This building, 64-66 Delancey Street, stands one block from the Tenement Museum’s buildings on the Lower East Side. A four-story tan brick building, it served as the headquarters for the downtown branch of CORE, the Congress of Racial Equality, from 1963-1966.
Great Reads, New York City History
Downtown CORE in Washington DC
In the summer of 1963, a group of Downtown CORE chapter members travelled from the Lower East Side to Washington, DC for the March for Jobs and Freedom. This photograph shows a throng of people arriving in Washington for the March, perhaps energized by the crowd and collective purpose of thousands gathering at the nation’s capital. There, they would have met CORE volunteers from across the country, and were in the crowd hearing Dr. Martin Luther King’s words, charging Americans to confront the past, to make real the promise of democracy, and to recognize the fierce urgency of now.
When they returned, this interracial group of young New Yorkers, mostly Black and Jewish college students, would have gone back to their day-to-day activism. From their headquarters on Delancey Street, they planned direct action to solve issues of injustice on the Lower East Side.
This branch of CORE, like all branches, was established to focus on local concerns while connecting to national initiatives. Downtown CORE volunteers identified housing as the major concern for Black and Puerto Rican Lower East Siders, and put their energy into documenting illegal racist practices by real estate agents and reporting them to the city, protesting against poor tenement conditions at the Department of Buildings headquarters, and conducting surveys with neighbors to determine what people needed. They also joined forces with other CORE branches, launching sit-ins at construction sites to demand more construction jobs for Black and Puerto Rican New Yorkers.
As civil rights workers found across the country, their work wasn’t welcomed by everyone in the area: during a demonstration in the summer of 1964, a group of Downtown CORE volunteers were physically assaulted by white residents in Little Italy. And the volunteers would have had similar conversations as the ones happening across the civil rights movement: how do we respond to attacks and disagreements? How do we support each other? How do we move forward?
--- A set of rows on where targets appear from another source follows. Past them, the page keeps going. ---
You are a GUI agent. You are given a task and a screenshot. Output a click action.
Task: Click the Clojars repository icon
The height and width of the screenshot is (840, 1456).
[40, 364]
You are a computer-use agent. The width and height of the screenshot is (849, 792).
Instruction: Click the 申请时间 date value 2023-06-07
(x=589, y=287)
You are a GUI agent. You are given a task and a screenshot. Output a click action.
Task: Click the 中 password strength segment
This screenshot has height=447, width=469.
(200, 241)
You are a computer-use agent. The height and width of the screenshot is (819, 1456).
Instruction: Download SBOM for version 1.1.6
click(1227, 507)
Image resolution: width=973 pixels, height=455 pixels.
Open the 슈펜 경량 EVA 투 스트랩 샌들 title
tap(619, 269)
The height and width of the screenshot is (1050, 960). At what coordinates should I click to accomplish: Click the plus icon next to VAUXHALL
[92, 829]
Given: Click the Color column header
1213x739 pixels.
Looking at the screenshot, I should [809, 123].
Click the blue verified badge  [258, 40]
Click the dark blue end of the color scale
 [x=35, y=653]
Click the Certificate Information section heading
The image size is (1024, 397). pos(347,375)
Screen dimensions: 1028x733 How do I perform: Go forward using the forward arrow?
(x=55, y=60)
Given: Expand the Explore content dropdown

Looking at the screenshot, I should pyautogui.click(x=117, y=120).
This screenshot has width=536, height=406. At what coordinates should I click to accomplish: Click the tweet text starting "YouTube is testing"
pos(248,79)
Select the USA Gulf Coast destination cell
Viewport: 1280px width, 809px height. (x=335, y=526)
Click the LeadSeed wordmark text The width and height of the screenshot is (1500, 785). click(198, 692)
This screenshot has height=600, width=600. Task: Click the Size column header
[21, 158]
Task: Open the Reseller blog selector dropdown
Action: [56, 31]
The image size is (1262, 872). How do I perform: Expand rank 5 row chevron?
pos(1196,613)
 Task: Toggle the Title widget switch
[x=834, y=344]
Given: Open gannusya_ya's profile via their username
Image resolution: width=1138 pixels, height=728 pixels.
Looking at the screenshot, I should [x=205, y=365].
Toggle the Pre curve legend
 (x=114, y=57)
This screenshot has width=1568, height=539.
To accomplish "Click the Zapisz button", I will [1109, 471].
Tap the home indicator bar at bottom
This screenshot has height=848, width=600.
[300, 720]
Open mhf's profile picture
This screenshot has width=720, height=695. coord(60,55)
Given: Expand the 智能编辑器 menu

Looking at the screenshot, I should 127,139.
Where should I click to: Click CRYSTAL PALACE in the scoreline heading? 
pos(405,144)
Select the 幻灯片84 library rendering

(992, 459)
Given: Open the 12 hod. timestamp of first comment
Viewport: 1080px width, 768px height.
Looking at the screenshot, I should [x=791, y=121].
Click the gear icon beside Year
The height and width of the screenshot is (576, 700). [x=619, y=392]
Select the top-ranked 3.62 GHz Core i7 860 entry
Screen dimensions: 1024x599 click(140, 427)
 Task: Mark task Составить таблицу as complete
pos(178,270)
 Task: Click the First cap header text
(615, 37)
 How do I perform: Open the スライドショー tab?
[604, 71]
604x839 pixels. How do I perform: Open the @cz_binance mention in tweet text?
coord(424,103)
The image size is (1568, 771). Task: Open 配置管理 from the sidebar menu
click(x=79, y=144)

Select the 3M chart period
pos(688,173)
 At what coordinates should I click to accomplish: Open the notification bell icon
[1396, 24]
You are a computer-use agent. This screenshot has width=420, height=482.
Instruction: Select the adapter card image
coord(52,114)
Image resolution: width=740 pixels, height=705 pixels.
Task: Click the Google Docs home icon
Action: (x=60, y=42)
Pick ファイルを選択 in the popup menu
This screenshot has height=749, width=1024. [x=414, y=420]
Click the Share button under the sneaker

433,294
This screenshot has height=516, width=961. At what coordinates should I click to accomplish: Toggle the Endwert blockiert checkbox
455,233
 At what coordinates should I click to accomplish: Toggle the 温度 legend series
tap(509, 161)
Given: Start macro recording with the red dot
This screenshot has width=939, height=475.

There undoubtedly would have been debate, challenges to their hope, and hours and hours of their time dedicated to discussion and negotiation. What they might have heard and discussed at the March on Washington, about the need for better jobs and economic security for Black Americans, about the need to act now and resist more gradual or moderate solutions, might have stuck with them.
These questions and issues are ours to navigate now, and we look to the history both of leaders like Dr. King and everyday volunteers from Downtown CORE as we consider what’s needed in the continued work of justice.